Thanks for the reminder.

eric said...

I was just a lot about this as well.

Yesterday, Jaime asked me for a blessing. I asked her if she had faith, which was a dumb question, since she asked me to give her a blessing. I guess I was just hoping the question would encourage us both to exert our faith a little more. Meanwhile, I've been wondering how much of a role our faith plays anyway.

I know the beginning of "Prayer" in the LDS Bible Dictionary says something along the lines of "God is ready to grant us specific blessings that are contingent upon us asking for them." That feels very simple and true to me. I think that's where faith and His will intersect. In some cases.

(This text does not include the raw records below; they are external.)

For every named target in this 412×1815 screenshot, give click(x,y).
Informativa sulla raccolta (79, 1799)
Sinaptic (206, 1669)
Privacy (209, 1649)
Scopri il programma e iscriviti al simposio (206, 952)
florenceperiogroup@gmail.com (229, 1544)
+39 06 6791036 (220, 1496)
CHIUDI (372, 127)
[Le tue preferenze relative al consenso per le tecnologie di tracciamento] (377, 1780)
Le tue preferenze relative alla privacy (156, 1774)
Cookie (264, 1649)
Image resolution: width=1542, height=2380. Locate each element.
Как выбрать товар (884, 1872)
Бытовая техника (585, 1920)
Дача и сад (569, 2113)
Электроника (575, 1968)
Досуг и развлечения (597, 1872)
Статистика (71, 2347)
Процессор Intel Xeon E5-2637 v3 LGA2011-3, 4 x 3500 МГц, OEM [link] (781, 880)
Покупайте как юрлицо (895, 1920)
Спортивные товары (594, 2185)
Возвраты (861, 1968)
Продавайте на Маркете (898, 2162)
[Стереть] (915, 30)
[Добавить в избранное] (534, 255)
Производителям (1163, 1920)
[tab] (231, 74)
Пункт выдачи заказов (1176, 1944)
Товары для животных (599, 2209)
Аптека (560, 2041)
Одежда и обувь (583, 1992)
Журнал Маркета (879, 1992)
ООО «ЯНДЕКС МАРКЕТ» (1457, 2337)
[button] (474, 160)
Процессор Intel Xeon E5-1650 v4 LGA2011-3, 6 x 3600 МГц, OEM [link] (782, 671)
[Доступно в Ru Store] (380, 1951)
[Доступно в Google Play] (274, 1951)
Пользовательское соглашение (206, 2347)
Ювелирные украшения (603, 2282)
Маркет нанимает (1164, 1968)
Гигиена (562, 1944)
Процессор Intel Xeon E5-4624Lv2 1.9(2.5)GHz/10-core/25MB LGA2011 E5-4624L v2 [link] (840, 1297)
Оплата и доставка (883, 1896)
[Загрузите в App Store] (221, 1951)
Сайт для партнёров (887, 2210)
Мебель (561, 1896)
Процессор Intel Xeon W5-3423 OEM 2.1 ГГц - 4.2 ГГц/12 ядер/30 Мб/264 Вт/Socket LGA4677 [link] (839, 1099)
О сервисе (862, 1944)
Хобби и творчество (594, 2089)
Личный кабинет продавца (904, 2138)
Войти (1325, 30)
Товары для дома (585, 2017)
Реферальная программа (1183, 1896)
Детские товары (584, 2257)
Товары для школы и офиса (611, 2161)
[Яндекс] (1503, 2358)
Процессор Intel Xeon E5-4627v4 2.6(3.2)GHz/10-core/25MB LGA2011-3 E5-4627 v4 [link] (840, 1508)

I think this is where some bonafide miracles happen as well. If they don't happen, it's not necessarily because we didn't have enough faith, it's just because they weren't waiting for us or contingent upon our appeal in the first place.

Those are the tough ones to accept sometimes. Because we wanted something we didn't get. Even after "asking nicely."

And then, there are the times that the Lord gives us what we ask for regardless of whether he thinks it will make a difference, only because he wants to show us he hears our prayers and loves us. Those are important, because they remind us he's there and merciful to our pronounced relative naivety.

I had a special experience at the beginning of my mission, in Augsburg, Germany. My faithful companion and I asked for a miracle that we'd find a needle in a haystack we'd lost (in this case the needle was a single person we met on the street late one night in a large city) We promptly found that person not once, but two more times in the next week, in totally different parts of the city, during different parts of the day. Our talks didn't lead anywhere significant (that i know of), but I believe God let us stumble upon this same person in that way just to show us he hears our prayers when we ask for something in faith, and we honestly mean well. In this case he also granted me the 20/20 hindsight wisdom that he answered that particular prayer just to show me that he answers prayers, and for no other big reason.

that is all. i'm still asking questions.

Jaime said...

Anna, This is a great post. We had a kind of strange lesson about trials on Sunday and I have been thinking a lot about praying and faith since then.

I like to think that because of my faith and prayers, Heavenly Father makes my life easier than it would be without Him, and I am able to be comforted because of my faith in Him.

Thanks for the post.

Jess said...

I'm still trying to wrap my little brain around the whole 'faith and the will of The Lord intersecting' business- if you figure it out will you tell me?